Temporal and histological evaluation of melatonin patterns in a 'basal' metazoan.

While recent advances suggest functional pleiotropy of melatonin in higher organisms, an understanding of the biological significance of this ancient molecule in early evolutionary groups is lacking. Here, endogenous melatonin production was identified for the first time in the sea anemone Actinia equina, a nonsymbiotic hexacorallian cnidarian. Day/night activity profiles of melatonin in this anemone indicated that melatonin levels oscillate with significant nocturnal peaks. However, dynamic changes in melatonin concentration did not persist under constant dark conditions and therefore were not circadian in nature. Thus, the oscillating pattern of melatonin in A. equina is presumed to be the result of alternative, simpler melatonin control mechanism that likely involves direct regulation by the daily photocycle.
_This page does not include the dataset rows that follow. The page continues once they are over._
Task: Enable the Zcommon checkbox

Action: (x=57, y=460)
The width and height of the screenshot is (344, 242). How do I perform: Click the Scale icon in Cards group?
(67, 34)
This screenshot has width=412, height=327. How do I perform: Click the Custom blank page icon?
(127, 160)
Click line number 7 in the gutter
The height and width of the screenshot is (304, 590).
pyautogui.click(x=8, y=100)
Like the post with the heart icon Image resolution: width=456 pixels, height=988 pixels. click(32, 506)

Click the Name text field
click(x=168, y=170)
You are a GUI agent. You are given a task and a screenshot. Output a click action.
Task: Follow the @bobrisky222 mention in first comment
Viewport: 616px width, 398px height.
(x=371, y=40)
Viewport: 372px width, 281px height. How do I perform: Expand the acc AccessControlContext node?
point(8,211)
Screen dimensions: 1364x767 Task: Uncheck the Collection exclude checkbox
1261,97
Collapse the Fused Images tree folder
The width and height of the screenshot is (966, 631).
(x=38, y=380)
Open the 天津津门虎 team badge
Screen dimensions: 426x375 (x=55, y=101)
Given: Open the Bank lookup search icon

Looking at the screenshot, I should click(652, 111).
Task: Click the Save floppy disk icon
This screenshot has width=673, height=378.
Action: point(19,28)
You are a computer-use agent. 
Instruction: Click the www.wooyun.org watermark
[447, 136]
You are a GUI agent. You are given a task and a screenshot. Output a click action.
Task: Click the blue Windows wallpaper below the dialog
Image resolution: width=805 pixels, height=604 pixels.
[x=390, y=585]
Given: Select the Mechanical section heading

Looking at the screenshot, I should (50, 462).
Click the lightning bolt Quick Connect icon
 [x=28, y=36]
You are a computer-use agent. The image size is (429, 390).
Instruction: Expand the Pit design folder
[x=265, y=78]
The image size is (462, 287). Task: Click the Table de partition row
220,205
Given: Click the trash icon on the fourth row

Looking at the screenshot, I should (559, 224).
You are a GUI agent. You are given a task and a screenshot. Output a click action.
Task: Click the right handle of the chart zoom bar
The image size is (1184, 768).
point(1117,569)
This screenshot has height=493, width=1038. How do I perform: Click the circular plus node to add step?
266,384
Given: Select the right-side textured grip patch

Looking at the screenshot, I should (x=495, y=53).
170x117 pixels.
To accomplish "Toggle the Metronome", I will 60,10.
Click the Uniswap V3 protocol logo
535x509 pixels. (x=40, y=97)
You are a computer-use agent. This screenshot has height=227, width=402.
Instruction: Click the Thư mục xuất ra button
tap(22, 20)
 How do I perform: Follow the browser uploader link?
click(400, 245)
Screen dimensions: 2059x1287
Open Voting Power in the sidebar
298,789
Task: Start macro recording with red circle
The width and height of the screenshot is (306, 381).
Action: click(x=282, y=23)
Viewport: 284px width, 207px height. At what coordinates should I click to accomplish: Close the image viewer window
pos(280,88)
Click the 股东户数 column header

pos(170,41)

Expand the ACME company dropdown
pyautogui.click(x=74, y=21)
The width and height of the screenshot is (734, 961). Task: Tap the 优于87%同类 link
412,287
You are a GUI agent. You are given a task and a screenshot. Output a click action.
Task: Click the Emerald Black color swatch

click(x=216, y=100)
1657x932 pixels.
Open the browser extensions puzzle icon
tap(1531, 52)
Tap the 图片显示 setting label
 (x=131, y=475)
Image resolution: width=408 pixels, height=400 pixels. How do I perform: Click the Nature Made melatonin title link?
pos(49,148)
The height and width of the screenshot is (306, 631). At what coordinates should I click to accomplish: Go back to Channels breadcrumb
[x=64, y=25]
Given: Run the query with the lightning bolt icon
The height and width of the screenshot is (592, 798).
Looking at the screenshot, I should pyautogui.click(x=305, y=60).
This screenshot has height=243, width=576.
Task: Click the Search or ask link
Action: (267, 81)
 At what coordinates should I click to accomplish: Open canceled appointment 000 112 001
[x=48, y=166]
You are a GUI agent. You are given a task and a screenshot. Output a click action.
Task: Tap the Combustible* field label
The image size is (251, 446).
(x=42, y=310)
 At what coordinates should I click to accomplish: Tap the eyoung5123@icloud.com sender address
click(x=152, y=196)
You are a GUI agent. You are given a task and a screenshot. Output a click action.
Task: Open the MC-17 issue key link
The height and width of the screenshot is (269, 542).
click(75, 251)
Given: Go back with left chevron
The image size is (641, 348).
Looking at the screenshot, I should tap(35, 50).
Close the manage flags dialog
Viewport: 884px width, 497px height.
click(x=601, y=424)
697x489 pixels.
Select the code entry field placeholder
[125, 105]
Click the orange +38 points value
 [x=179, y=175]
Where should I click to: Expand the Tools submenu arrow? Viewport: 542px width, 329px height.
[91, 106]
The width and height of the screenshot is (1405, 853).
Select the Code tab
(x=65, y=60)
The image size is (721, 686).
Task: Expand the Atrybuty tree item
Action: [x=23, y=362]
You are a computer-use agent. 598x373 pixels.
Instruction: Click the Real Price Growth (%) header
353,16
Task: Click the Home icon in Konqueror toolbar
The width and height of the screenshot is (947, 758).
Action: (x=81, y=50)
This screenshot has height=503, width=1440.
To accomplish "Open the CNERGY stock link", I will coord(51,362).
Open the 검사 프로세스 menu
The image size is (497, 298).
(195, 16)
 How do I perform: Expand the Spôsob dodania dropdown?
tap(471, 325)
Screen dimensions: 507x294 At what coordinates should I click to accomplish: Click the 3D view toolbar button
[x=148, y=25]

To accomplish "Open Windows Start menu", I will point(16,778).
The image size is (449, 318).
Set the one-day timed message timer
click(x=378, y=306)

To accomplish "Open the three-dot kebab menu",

As nocturnal melatonin signals still potentially provide 'time-of-day' information and can illustrate the seasonally changing length of the biological night, we hypothesize that melatonin may be relevant to temporal coordination of timed processes also in anthozoans. Spatial patterns of melatonin distribution found in this study indicate abundant melatonin distribution in the endodermal filaments wrapped around gametes. This finding supports the possibility that one of the melatonin-responsive processes in this basal metazoan species may involve reproductive functions.

Melatonin distribution reveals clues to its biological significance in basal metazoans.

Although nearly ubiquitous in nature, the precise biological significance of endogenous melatonin is poorly understood in phylogenetically basal taxa. In the present work, we describe insights into the functional role of melatonin at the most "basal" level of metazoan evolution. Hitherto unknown morphological determinants of melatonin distribution were evaluated in Nematostella vectensis by detecting melatonin immunoreactivity and examining the spatial gene expression patterns of putative melatonin biosynthetic and receptor elements that are located at opposing ends of the melatonin signaling pathway. Immuno-melatonin profiling indicated an elaborate interaction with reproductive tissues, reinforcing previous conjectures of a melatonin-responsive component in anthozoan reproduction. In situ hybridization (ISH) to putative melatonin receptor elements highlighted the possibility that the bioregulatory effects of melatonin in anthozoan reproduction may be mediated by interactions with membrane receptors, as in higher vertebrates. Another intriguing finding of the present study pertains to the prevalence of melatonin in centralized nervous structures. This pattern may be of great significance given that it 1) identifies an ancestral association between melatonin and key neuronal components and 2) potentially implies that certain effects of melatonin in basal species may be spread widely by regionalized nerve centers.